Casablanca Circus

Yasmine Chami

Éditions Actes Sud

La case de Lahcène et les autres

Chérif et May ont fait leurs études à Paris et y sont restés. Mais à l’approche de la naissance de leur deuxième enfant, ils rentreront à Casablanca.

Lui est architecte, elle historienne.

Revenir au pays n’est pas un problème, chacun a une famille accueillante et présente.

Chérif va travailler sur un projet immobilier qui ne sera pas sans conséquence sur son couple.

« […] cette idée de transformer pas seulement le paysage urbain, mais les hommes eux-mêmes en concevant autrement les villes et les lieux… »

Une ambition peut-elle être humaniste ?

À Casablanca il y a le bidonville Karyane d’El Bahriyine, ces habitations conçues de bric et de broc abritent une population défavorisée.

Les habitants de ce bidonville sont riches de leur solidarité et de leur situation géographique, ils dominent l’océan et sont près du centre-ville. Tous vivent de petits boulots.

C’est un roman ethnographique qui interroge sur la marche du monde.

Les concepteurs de ce projet immobilier cherchent à se faire le maximum d’argent sous couvert de bonnes intentions, reloger les familles dans de meilleures conditions.

May raconte chaque jour son incursion dans le bidonville et les vies de ceux qu’elle rencontre, mais cela n’éveille aucun écho chez Chérif.

Meilleures, est-ce certain ? En effet le mot recasement revient souvent et dit tout. Il s’agit de déplacer cette population hors de la ville, sachant que cela les éloignera de toutes possibilités de vivre de petits boulots et de scolariser leurs enfants.

Chérif et May sont du bon côté de la barrière sociale, ils sont lettrés et ont une famille derrière eux.

May va vite éprouver un malaise grandissant et voir son mari sous un jour différent.

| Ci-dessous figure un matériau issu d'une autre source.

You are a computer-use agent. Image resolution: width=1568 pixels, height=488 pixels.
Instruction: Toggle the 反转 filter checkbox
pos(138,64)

Les protagonistes de ce projet ne sont jamais aller à la rencontre de cette population, n’ont évidemment pas chercher à connaître leurs besoins réels. Plutôt raser les lieux et en faire une « vitrine » que d’améliorer l’existant en assainissant.

May va tenir un carnet de bord de sa grossesse car elle attend une fille.

Le lecteur va ainsi découvrir toutes les problématiques de la condition des femmes, ainsi que le travail qu’elle fait : écrire l’histoire de ce bidonville et des résidents.

Elle livre à l’enfant à naître ses inquiétudes sur ce monde qui a du mal à changer, ce patriarcat qui laissent les femmes au bord de la route. La femme est toujours coupable.

Ce retour au pays révèlera la faille de ce couple « moderne » qui avait tout pour réussir.

Si les jeunes ne changent pas le monde qui le fera ?

La lecture de ce livre ne peut que nous interpeller après le séisme qui a secoué le Maroc.

Il a été bien mis en évidence que la population la plus isolée a été la plus touchée et aussi la plus difficile à secourir.

Repenser le monde est-il possible ?

Ce livre est le chant de ceux qui résistent.

« Les mots portent leur poids de sueur et de larmes. »

Merci à Babelio et aux éditions Actes Sud pour cette lecture privilégiée.